Rewrite the entries below with every occurrence of "screenshot" replaced by "screen capture" and all other text unchanged, leaving out the pictures.
— start Record set —
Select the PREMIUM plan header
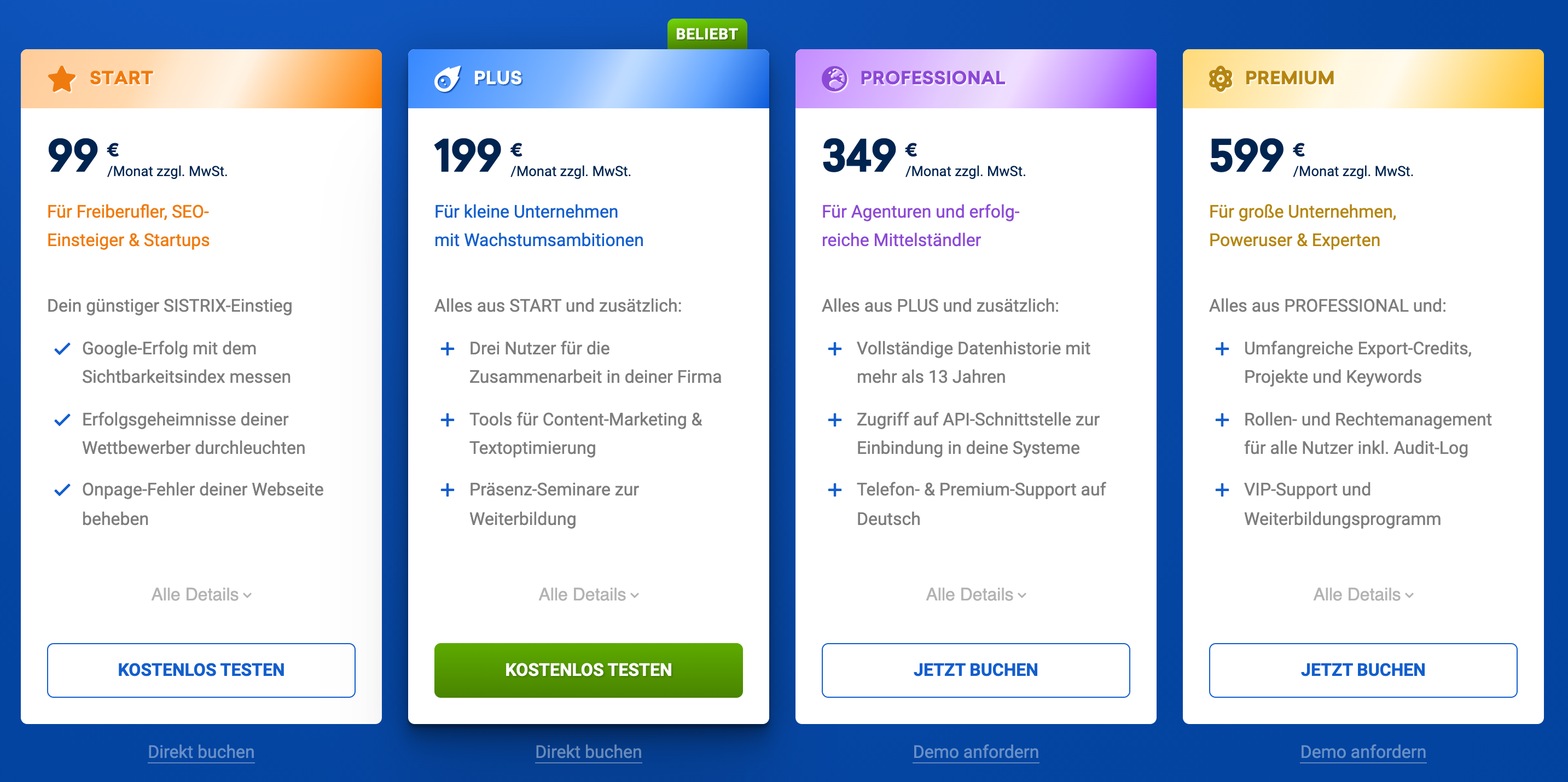 point(1362,79)
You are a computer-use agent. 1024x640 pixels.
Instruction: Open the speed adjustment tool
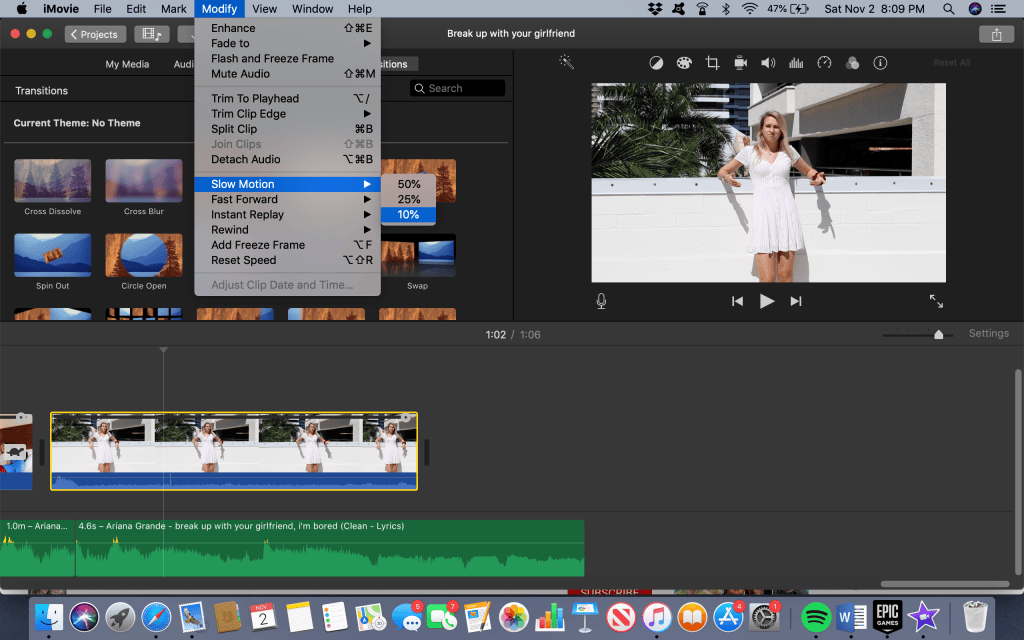pos(824,63)
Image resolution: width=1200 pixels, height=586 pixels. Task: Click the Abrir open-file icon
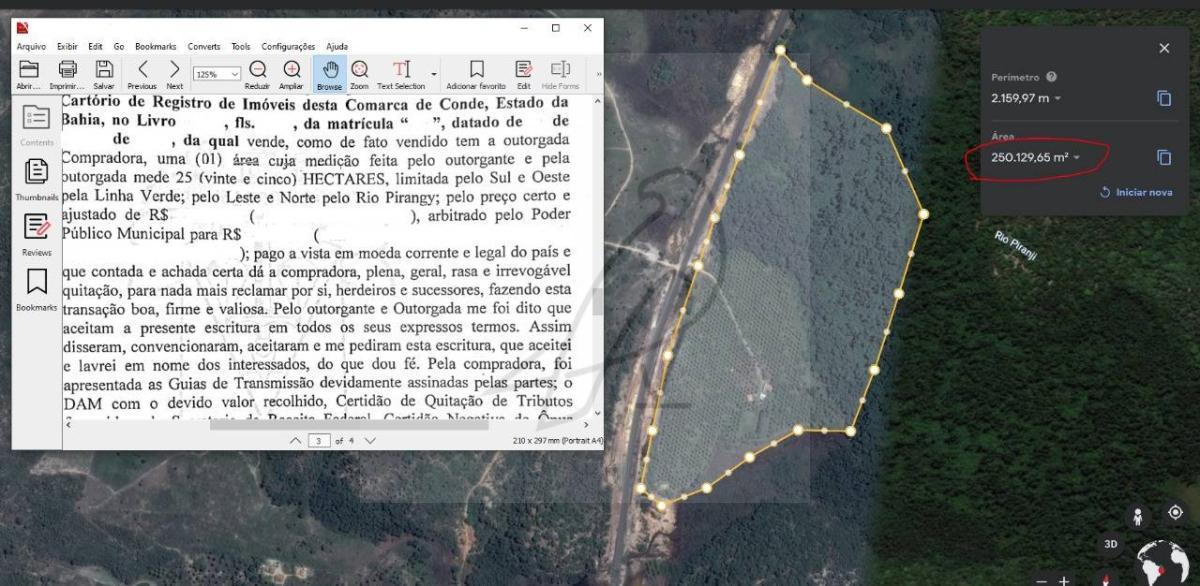[29, 70]
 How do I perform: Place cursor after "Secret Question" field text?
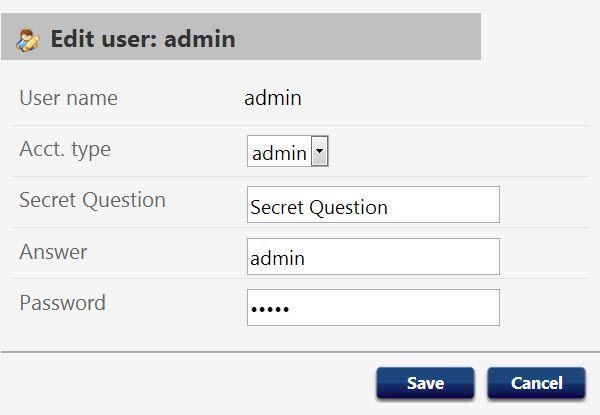point(390,207)
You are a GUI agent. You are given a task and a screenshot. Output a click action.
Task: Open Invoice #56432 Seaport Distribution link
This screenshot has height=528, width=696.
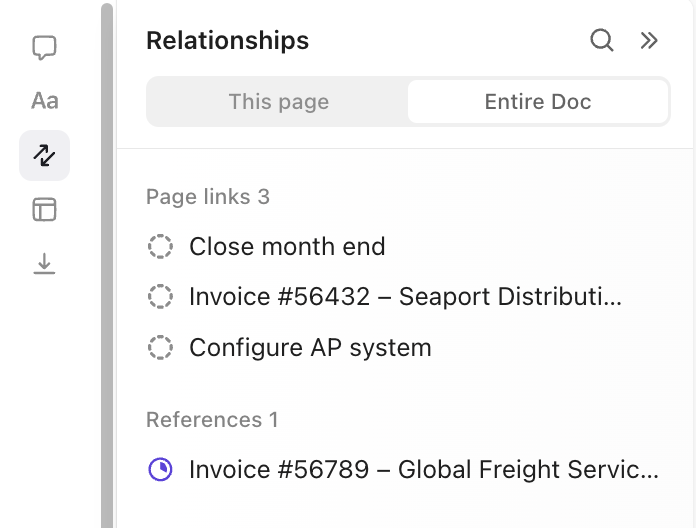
— end Record set —
Written response:
Select the PREMIUM plan header
 point(1362,79)
You are a computer-use agent. 1024x640 pixels.
Instruction: Open the speed adjustment tool
pos(824,63)
Image resolution: width=1200 pixels, height=586 pixels. Task: Click the Abrir open-file icon
[29, 70]
 How do I perform: Place cursor after "Secret Question" field text?
point(390,207)
You are a GUI agent. You are given a task and a screen capture. Output a click action.
Task: Open Invoice #56432 Seaport Distribution link
This screen capture has height=528, width=696.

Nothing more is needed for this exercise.